Scientific Understanding of Consciousness
Introduction to Consciousness
Consciousness is an emergent property of a biological network of neurons resulting from billions of years of evolution.
Human brains have evolved over hundreds of millions of years from pre-human animals that have been successful in their struggle for survival. Each of us has a brain that is a result of the genetics of our ancestors together with the unique neurological development, both prenatally and postnatally, our brains have experienced in the environment. The intricate mechanisms in our synapses are the result of billions of years of molecular and cellular evolution. Our consciousness and our uniqueness as an individual person are stored in the functionality of more than 100 trillion synapses in our brain.
Consciousness not precisely defined
The term consciousness is not precisely defined, nor should it be at the current status of the science. We should not nitpick words and definitions in current descriptions relating to consciousness. If we get the gist of an idea being alluded to, that should be sufficient at the present time.
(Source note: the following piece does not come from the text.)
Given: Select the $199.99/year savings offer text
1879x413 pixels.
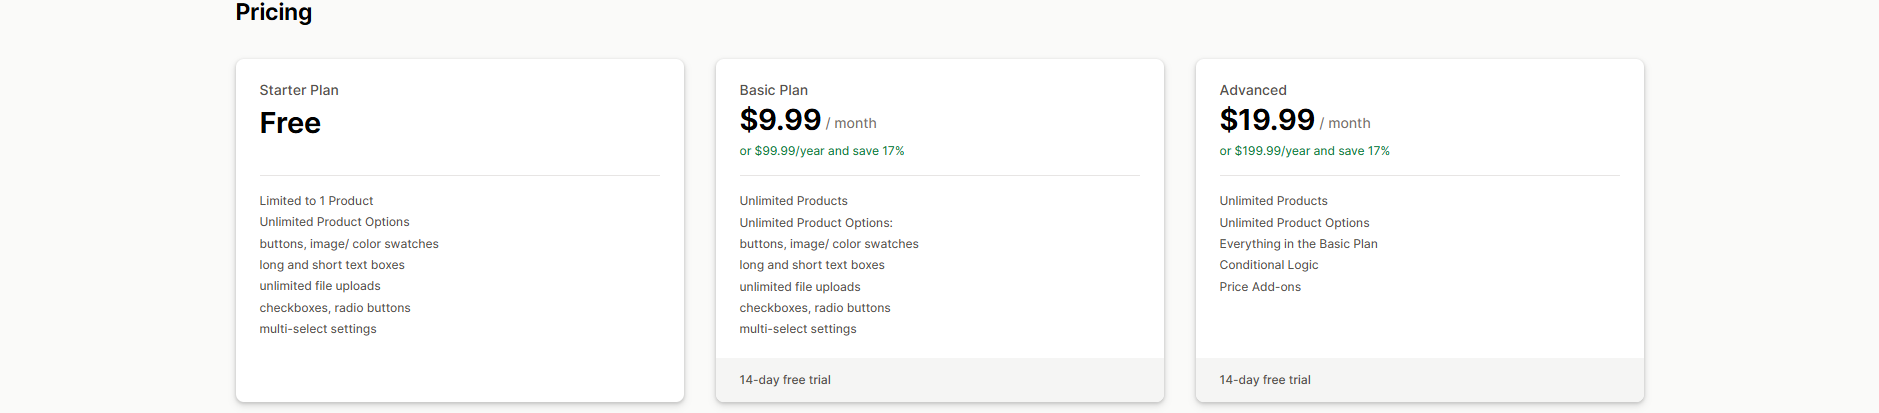Looking at the screenshot, I should point(1304,151).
Clarification of the nomenclature is typically the first sign of maturity for scientific enterprise. (Andersen; Hippocampus Book, 42)
Human-type Consciousness founded upon Core Consciousness
Each of us has human-type consciousness, a huge expansion of the core consciousness usually associated with mammals such as dogs. I discuss core consciousness and human-type consciousness in separate sections.
Consciousness: ‘convolution’ of a current mental image with sense of self
Consciousness is a ‘convolution’ (my choice of word; it's hard to precisely convey the concept) of a current mental image with a neural network image representing the self. Edelman uses the term ‘remembered present’ to express this idea. ‘Remembered’ conveys the notion of an accumulated store of individualized synaptic functionality representing the self. ‘Present’ conveys the notion of a current mental image, which can result either from sensory input data, or from a [reconstruction] of some past memory, or from some imagined thought. Working memory in the prefrontal cortex is likely to invoke neuronal network activity in other brain areas to synchronize into cyclical thalamocortical activity comprising the dynamic core. The images generated by fMRI studies give some indication of the brain activity that may include the dynamic core involved in various tasks.
Sense of Self
A person's individuality and personality are stored in the functionality pattern of many billions of synapses whose connectivity is determined by genetics and the environment in which the brain develops. The total synaptic ensemble comprising the self is established over a lifetime of experience, with the detailed connectivity changing dynamically as a person experiences the environment. Only a small subset of the brain’s 1015 possible synapses actively represents the person's sense of self at a given moment. (e.g. sometimes a pain may be in the forefront; fortunately, most of the time it is not.) Keep in mind that the no specific set of neurons is required for the sense of self. Only the pattern of synaptic connectivity is preserved; individual neurons representing this connectivity pattern can vary.
Consciousness requires the neuronal representation of the self (Antonio Damasio).
Thalamocortical activity, supported by subcortical activity, mediates a neural representation of a worldly object or concept, either perceived or imagined. This neural representation is called a “mental image.” This momentary ‘mental image’ representing a thought is ‘convolved with’ the neural representation of ‘the self’ to yield core consciousness.
Gestalts in Neuronal Assemblies
Mental images are likely to be formed from gestalts of neuronal assemblies in the neural network. I enjoy experiencing my brain forming gestalts as I watch cloud formations in the sky when fracto-cumulus clouds break up into cloud-free fair weather. I have fun visualizing lambs, puppies, old men with beards, etc.
Complex mental images are likely to be formed from hierarchies of gestalts. I believe the brain forms gestalts comprised of assemblies of neurons recursively linked via synapses.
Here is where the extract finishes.